The Union Depot also helped establish trade between the United States and Mexico since it was the first international train station in the United States. By 1929, three well-known banks had located to the vicinity. More than 30 trains arrived and departed daily, with the depot serving thousands of travelers.
In 1940, the Women’s Department of the Chamber of Commerce began a campaign to remodel the exterior of the depot to give it a more Southwestern look, hiring contractor R. E. McKee. Many pioneer El Pasoans opposed the remodeling, feeling that the building should remain as original as possible.
In the end, the great steeple and the canopy over the entrance on the train side were removed, and a small clock tower installed. The red brick was covered with stucco and cream-colored paint, and the iron fence was replaced with an adobe wall.
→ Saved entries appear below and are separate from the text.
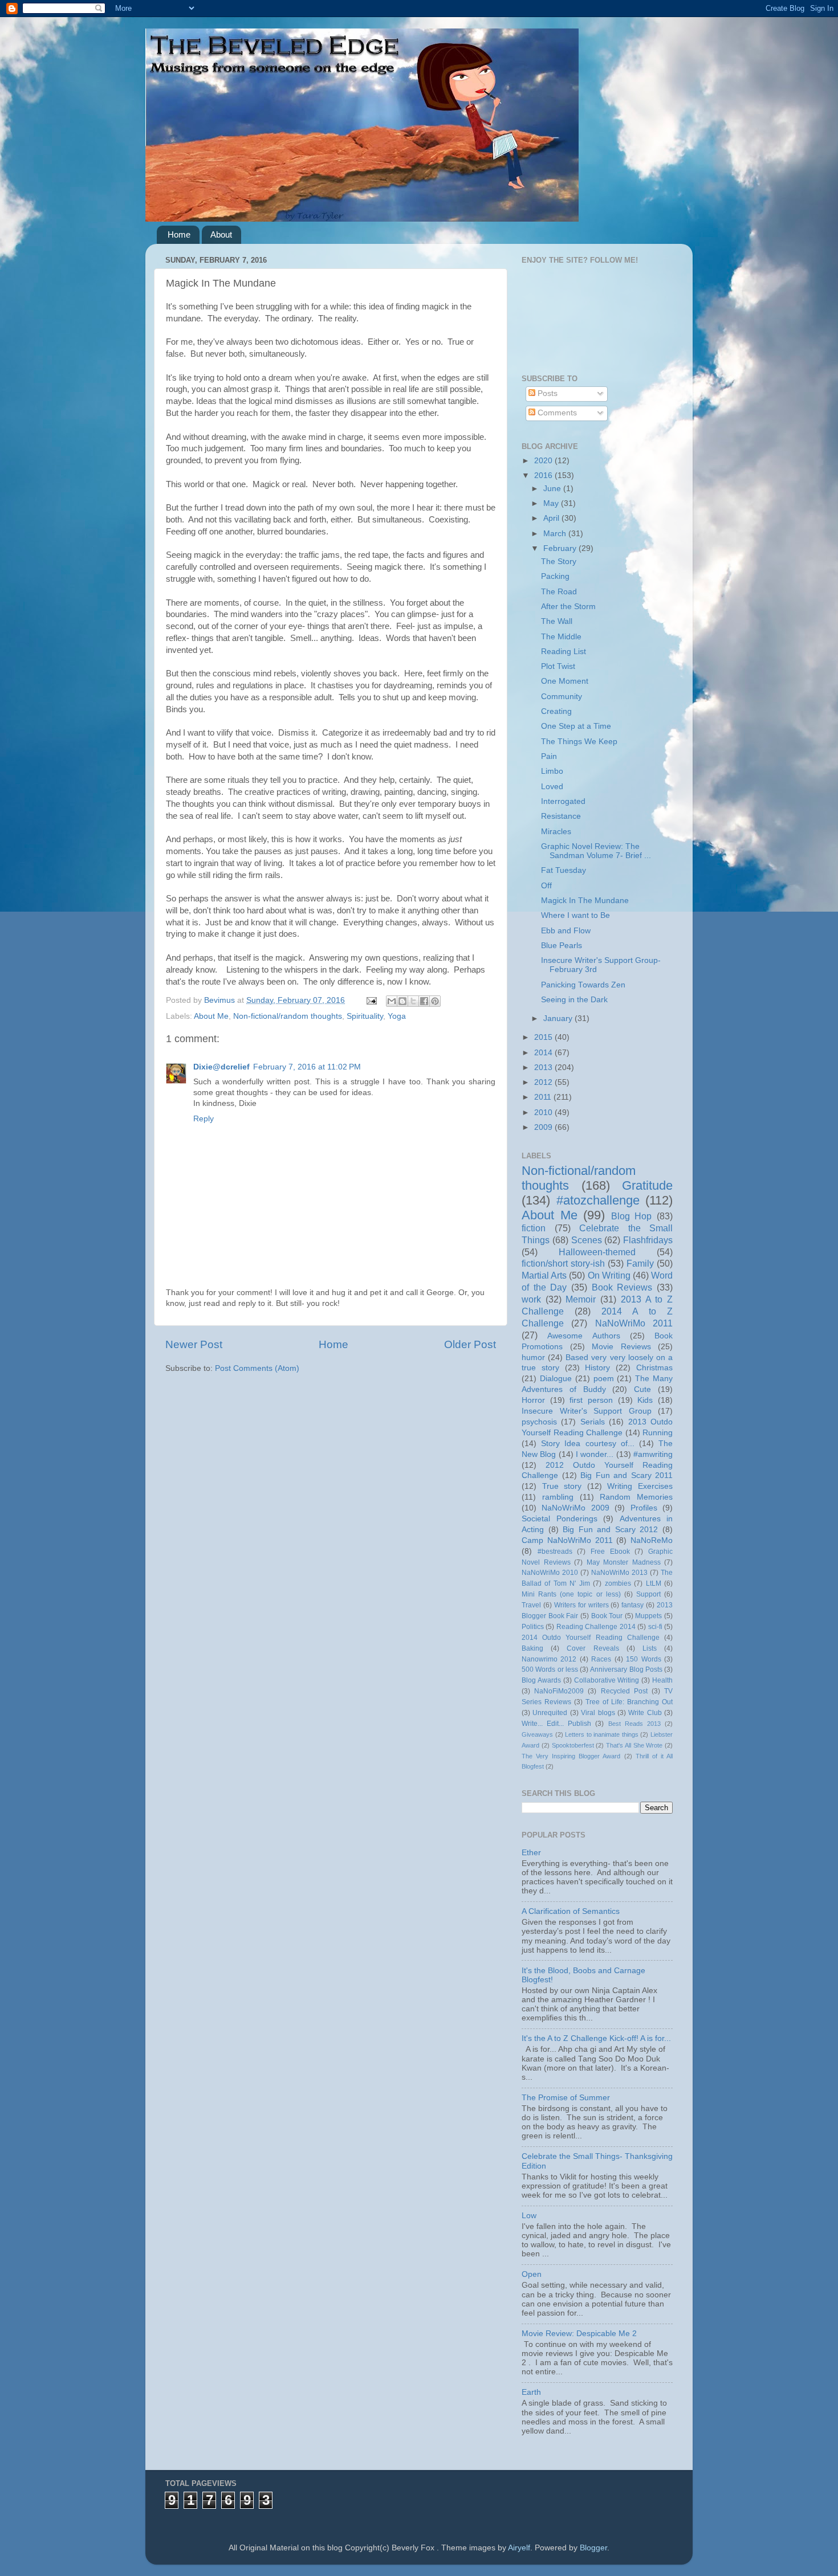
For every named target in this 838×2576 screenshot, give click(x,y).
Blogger (593, 2548)
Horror (533, 1400)
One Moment (564, 681)
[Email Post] (371, 1000)
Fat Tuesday (563, 870)
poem (603, 1378)
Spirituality (365, 1016)
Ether (531, 1852)
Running (657, 1432)
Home (179, 234)
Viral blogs (598, 1713)
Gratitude (647, 1185)
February (561, 548)
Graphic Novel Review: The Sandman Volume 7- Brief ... (596, 851)
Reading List (563, 651)
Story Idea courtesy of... (587, 1443)
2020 (544, 460)
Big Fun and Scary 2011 (626, 1475)
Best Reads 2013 (634, 1723)
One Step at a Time (576, 726)
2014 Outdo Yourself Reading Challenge (591, 1638)
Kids (645, 1400)
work (531, 1299)
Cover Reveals (593, 1648)
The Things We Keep (579, 741)
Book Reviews (622, 1287)
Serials (592, 1422)
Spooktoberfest (573, 1745)
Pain (549, 756)
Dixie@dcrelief (221, 1067)
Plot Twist (558, 666)
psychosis (539, 1422)
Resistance (561, 816)
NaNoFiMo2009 (559, 1691)
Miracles (556, 831)
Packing (555, 576)
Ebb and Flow (566, 930)
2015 (544, 1037)
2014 (544, 1052)
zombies (618, 1583)
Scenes (586, 1240)
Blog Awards (541, 1680)
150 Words (643, 1659)
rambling (557, 1497)
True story (562, 1486)
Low (529, 2215)
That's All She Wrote (634, 1745)
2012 (544, 1082)
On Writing (609, 1275)
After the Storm (568, 606)
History (597, 1367)
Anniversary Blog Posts (626, 1669)
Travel (531, 1605)
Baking (532, 1648)
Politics (533, 1627)
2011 (544, 1097)
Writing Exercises (640, 1486)
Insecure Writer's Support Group (587, 1411)
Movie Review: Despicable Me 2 (579, 2333)
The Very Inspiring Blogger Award (571, 1756)
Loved (552, 786)
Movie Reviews (621, 1346)
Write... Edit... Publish (556, 1724)
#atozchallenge (598, 1200)
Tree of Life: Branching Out (629, 1702)
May (552, 503)
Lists (649, 1648)
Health (662, 1680)
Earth (531, 2392)
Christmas (654, 1367)
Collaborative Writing (607, 1680)
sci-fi (655, 1627)
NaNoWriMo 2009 (575, 1508)
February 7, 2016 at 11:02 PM (307, 1067)
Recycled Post (624, 1691)
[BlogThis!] (402, 1001)
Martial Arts (544, 1275)
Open (532, 2274)
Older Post (470, 1344)
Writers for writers (581, 1605)
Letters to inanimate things (601, 1734)
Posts (546, 393)
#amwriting (653, 1454)
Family (640, 1263)
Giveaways (537, 1734)
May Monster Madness (624, 1562)
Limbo (552, 771)
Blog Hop (631, 1216)
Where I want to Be (575, 915)
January (559, 1018)
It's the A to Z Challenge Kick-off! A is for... (596, 2038)
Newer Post (193, 1344)
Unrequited (549, 1713)
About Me (211, 1016)
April (552, 518)
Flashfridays (648, 1240)
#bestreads (555, 1552)
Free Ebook (610, 1552)
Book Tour (607, 1616)
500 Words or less (550, 1669)
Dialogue (556, 1378)
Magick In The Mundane (585, 900)
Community (561, 696)
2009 (544, 1127)
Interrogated (563, 801)
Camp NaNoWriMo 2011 (567, 1540)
The depot welcomed dignitaries and presidents, celebrities and artists for many years, even Elvis Presley, the King of Rock and Roll, in 1958. But since the end of World War II, railroads around the nation had been losing passengers.
Travelers began depending on automobiles and airplanes. Union Depot was seeing fewer and fewer trains and passengers pass its way. According to an article by Addie Jo Sharp in Password, the journal for the El Paso Historical Society, “the pigeons were more numerous than the passengers.”
In 1969, the Greyhound Company leased a space for its facilities while its own building was being completed. In 1971, the Union Depot was listed on the National Register of Historic Places.
By the early 1970s, traffic had declined drastically, and so had the upkeep of the building. The El Paso Union Passenger Depot ceased operations on Feb. 18, 1974. Even though Amtrak was still operating under lease to the owners of the depot, the building went up for sale in 1975.
Eventually, the city of El Paso came to an agreement with the current owners to purchase the depot for $925,000. The city needed a large area to service its local transit system, Sun Metro. The old depot would once again become useful.
In 1982, with the help of Garland and Hilles, Architects, and R. D. Lowman, General Contractor, renovations began on the depot to restore it to its former glory. The light paint was removed to reveal the original red brick, and marble was even imported from Italy to adorn the columns just as before. The steeple was reconstructed and returned to its rightful place. Today, Sun Metro leases space to Amtrak which provides passengers with three destinations: Los Angeles, San Antonio and New Orleans. Community groups occasionally rent space for concerts, art and craft fairs and other events. Union Depot is open to visitors during Amtrak hours.
As the 100th anniversary of Union Depot approaches, this impressive train station proudly stands over a lively city, just to the south of the freeway that helped bring about its demise. It is an impressive part of El Paso’s past, well worth an effort by interested parties to once again make it an active component of downtown.